In Tessmer,(92) a will directed all debts and expenses to be paid from the residuary estate. The spouse was entitled to " . . . one-third (1/3) of all ... property, real, personal or mixed, which sum shall be in addition to any statutory set-off or other allowances to a surviving spouse, to be hers absolutely." The taxable estate was sufficient to pay debts and expenses, thus, the surviving spouse's one-third share was not reduced to pay them.

The Tax Court determined that the decedent intended to give his spouse one-third of his estate before reduction for debts and expenses, rather than one-third of the residuary amount. Because the residuary estate was sufficient to pay debts and expenses,,the marital deduction did not need to be reduced.

However, in Letter Ruling (TAM) 9434004,(93) a will required taxes to be borne by the residuary estate without reimbursement. A credit shelter trust was created from the residuary estate, with the balance,.,passing to a marital trust. The IRS interpreted applicable state law (Florida) to require estate taxes to be paid out of the residuary probate estate before funding any residuary clause bequests; thus, the amount passing to the surviving spouse had to be reduced for taxes.

State law must be considered when drafting marital bequests. If taxes or expenses are payable from the marital share, the marital deduction must be reduced, potentially through a circular calculation.(94)

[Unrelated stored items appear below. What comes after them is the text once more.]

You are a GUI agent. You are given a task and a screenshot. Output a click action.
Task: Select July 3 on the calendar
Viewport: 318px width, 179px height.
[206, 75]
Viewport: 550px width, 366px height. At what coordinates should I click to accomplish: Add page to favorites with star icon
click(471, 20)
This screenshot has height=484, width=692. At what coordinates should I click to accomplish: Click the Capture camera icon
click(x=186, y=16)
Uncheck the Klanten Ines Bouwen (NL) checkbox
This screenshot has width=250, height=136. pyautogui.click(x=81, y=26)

* Extensions to make QTIP elections granted

Experienced estate tax return preparers know that QTIP elections must be properly shown on the return. Fortunately, the IRS frequently grants relief under Regs. Sec. 301.9100-1(a) and permits an extension to make the election when the return is filed without it.(95)

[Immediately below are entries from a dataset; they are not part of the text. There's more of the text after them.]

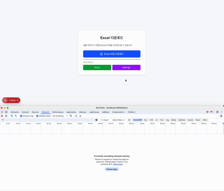Click the inspect element picker icon

coord(2,112)
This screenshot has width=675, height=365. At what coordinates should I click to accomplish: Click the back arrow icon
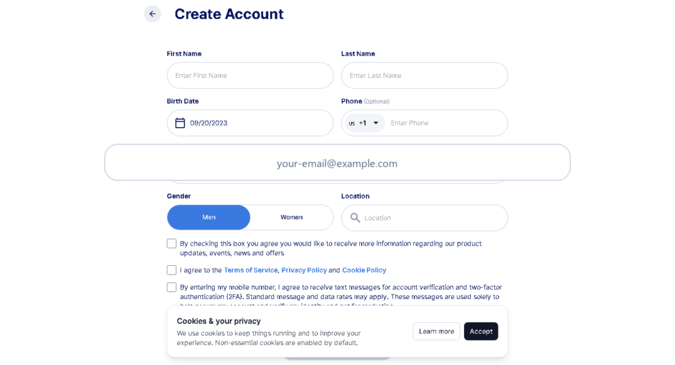click(152, 14)
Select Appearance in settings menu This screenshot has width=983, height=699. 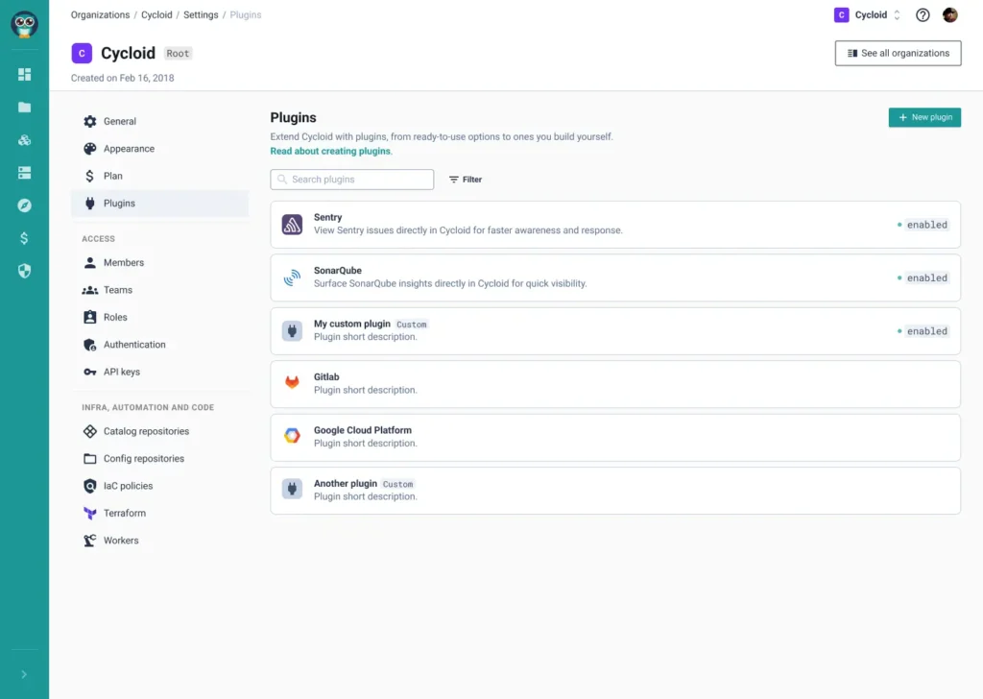[x=129, y=149]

* QTIP election accepted despite alternate beneficiary for unelected portion

In Spencer,(96) the decedent's will provided that his surviving spouse, as executrix, could determine the amount passing to a QTIP trust via her QTIP election on the estate tax return; any unelected property passed to other beneficiaries. The IRS argued that the ability to "wait and see" caused the marital deduction to fail because the surviving spouse's post-death action could defeat the marital bequest. Arguably, the ability not to make the election was an impermissible power under Sec. 2056(b)(7)(b)(ii)(ii) to appoint property away from the surviving spouse from the date of the testator's death until the date of the QTIP election.

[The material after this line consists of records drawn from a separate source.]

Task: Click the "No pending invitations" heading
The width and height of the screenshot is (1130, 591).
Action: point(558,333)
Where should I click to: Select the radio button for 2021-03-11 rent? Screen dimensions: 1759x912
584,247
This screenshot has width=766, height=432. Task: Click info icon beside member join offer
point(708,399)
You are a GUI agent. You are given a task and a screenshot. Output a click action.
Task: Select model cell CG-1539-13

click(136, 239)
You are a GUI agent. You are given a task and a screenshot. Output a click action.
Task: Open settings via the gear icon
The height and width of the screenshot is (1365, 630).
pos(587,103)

The Sixth Circuit overruled the Tax Court and allowed the marital deduction for property passing to the QTIP trust under the election. Following two other circuits,(97) the Sixth Circuit noted that all QTIP elections are made or not made after death, thereby potentially affecting the deduction's availability. It declined to find that any valid policy arguments supported the IRS's interpretation that the marital deduction should be unavailable if failure to make the election causes the property to pass to someone other than the surviving spouse. To the extent it passes elsewhere, the government will collect tax. To the extent QTIP is elected, the tax is deferred (as intended by Congress) and tax will be collected at the surviving spouse's death.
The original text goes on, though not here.